天気はお昼頃に着いた時は雲行きが怪しくなっていて夜まで持つか心配だったけど、結局雨には降られずに済んだ。
五重塔と杉の木立をバックにしたステージに、スーツにオールバック風の髪型で藤井さん登場。バンドはベース、ギター、パーカッション、キーボードとバイオリンという構成。
神社内といっても鳥居と門の間で、ライブ用の照明以外はない。
ステージ前に篝火が用意されており、敢えて明るくし過ぎないライティングがよりその雰囲気を荘厳なものにしていた。
昼間の木漏れ日にそよぐ木々とは違い、闇に浮かぶ木々に風が吹けば、畏怖さえ感じる。その雰囲気が見る側にも程よい緊張感を与える。

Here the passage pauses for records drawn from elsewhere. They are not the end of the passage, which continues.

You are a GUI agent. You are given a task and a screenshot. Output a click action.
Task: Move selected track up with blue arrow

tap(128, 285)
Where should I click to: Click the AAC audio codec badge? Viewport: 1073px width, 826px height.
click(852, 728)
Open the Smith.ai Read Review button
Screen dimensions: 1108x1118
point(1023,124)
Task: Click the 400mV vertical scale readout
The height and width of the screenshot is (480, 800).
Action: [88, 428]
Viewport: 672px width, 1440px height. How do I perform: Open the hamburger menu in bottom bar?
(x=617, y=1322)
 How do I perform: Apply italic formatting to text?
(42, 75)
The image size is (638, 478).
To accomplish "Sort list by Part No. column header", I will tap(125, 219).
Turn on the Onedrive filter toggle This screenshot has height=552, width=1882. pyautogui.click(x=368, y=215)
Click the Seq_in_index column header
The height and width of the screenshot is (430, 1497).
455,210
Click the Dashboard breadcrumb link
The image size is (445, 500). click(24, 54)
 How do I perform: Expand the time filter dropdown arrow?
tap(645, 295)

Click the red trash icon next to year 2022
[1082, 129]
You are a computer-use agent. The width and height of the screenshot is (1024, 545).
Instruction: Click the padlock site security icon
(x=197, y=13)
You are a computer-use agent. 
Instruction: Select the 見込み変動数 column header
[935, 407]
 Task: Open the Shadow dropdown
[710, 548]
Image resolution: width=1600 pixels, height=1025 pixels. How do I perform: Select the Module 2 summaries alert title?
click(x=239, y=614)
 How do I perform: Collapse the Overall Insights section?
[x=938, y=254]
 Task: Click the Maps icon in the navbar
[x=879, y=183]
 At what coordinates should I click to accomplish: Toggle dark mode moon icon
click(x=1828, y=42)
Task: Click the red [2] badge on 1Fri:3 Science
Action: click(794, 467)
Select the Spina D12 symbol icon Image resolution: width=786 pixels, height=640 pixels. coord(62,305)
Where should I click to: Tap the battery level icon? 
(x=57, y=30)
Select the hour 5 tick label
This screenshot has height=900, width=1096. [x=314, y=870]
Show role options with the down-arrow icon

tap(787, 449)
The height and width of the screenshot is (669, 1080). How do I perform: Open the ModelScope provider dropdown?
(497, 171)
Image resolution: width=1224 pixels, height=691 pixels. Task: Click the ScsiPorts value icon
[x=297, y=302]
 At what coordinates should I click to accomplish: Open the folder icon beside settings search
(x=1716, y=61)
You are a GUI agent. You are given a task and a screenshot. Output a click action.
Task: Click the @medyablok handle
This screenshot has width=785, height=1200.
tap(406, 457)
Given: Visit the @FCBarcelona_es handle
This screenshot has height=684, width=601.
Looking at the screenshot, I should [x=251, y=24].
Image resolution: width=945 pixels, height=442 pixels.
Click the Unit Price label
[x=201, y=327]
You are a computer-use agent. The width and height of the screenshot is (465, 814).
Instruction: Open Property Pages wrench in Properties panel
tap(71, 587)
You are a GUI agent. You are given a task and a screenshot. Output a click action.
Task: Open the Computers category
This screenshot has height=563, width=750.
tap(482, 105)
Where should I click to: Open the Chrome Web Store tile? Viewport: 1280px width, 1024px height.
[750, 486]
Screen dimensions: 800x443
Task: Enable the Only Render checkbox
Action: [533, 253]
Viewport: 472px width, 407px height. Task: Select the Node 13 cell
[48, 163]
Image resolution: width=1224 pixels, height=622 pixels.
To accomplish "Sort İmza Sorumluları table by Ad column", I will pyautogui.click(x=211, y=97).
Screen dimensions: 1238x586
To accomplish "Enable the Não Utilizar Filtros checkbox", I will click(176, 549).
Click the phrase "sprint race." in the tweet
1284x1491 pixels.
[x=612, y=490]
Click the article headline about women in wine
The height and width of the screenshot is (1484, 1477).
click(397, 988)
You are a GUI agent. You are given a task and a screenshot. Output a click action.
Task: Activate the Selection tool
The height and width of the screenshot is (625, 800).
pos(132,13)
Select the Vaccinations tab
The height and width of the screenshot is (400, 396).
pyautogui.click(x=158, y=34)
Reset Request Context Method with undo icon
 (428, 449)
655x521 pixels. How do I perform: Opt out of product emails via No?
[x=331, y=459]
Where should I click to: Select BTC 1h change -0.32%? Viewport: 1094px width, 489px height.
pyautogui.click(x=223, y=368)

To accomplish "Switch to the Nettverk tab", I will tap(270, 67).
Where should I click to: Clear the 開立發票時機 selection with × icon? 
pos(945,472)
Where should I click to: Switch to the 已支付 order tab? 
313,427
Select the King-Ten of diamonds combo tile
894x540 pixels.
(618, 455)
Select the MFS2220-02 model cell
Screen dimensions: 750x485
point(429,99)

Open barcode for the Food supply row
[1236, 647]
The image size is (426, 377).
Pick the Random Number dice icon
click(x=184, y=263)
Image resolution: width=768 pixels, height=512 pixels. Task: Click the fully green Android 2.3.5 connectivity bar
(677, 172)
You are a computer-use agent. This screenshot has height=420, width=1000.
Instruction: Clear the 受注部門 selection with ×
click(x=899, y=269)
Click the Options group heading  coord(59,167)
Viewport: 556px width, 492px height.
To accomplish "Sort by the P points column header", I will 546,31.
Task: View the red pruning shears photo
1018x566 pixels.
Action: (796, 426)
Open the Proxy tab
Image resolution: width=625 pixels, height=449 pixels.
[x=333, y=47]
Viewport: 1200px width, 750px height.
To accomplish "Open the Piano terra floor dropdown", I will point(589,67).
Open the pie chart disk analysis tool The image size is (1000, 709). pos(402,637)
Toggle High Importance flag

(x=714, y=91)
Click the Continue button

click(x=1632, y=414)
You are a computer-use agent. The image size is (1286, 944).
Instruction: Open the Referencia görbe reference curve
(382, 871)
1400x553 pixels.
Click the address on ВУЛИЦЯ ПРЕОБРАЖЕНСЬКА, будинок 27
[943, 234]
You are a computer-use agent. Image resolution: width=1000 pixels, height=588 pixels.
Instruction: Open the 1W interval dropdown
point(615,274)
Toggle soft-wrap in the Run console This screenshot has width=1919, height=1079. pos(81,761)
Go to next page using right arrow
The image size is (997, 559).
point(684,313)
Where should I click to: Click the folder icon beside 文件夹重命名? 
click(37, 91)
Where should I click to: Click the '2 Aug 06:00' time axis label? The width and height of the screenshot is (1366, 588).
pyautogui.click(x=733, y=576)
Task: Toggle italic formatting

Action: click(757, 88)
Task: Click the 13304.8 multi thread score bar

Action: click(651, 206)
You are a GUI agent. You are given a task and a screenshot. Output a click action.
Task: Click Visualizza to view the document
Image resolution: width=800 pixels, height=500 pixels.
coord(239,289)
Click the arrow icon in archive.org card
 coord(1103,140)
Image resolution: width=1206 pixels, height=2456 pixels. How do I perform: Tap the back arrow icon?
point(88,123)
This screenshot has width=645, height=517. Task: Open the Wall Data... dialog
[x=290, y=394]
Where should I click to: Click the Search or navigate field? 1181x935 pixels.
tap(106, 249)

そんな中でその声を丁寧に響かせながら言葉を紡ぎ出す。それはとても愛おしそうに、幸せそうに。
久々に聞いたBirthに心を揺さぶられる。
人が生を受ける事、そこには偶然はない。輪廻転生をベースにした世界観。
あぁ、彼は本当にここで歌える縁に感謝し、その喜びを歌にしている。
そしてその歌のパワーをバンドメンバーもスタッフも観客も受け取り、笑顔が伝播していく。
ステージ脇でリズムに合わせて身体を揺らしながら、口ずさむスタッフもいる。彼の声に呼応するように音を奏でるバンドメンバーも終始笑顔だ。
光に飛び込んでくる虫達も、静かにさざめく木立も、彼の声に呼応しているよう。
思えば、まるでツアーのように2週続いて行われた世界遺産ライブだが、本人いわく本当に偶然で厳島神社の話を頂いた3日後に日光東照宮のお話を頂いたとか。
さらに厳島神社の1日目はオバマ大統領の広島訪問と重なったせいで、戦争と平和…責任と権利…謝罪と許し…そして矛盾。そんな事を考えさせられる日だった。
その日に広島の厳島神社で歌うという事にはさすがに運命的なものを感じずにはいられなかった。
答えが見つかってるわけじゃないし、そこのは多くの矛盾もエゴも存在してるだろう。けれど…それだけじゃない確実にそこにあった想い。
その日広島に全世界から向けられたその想いを祈りを歌にして、海に空に山に届ける。それが彼の役割だったのかなと。
COREで見たものとは全く違うアプローチ。
それを感覚的にやってしまう人なんだななんて改めて思う。
私自身もその場に居られた縁に感謝しながら、その特別な空間を楽しませてもらった。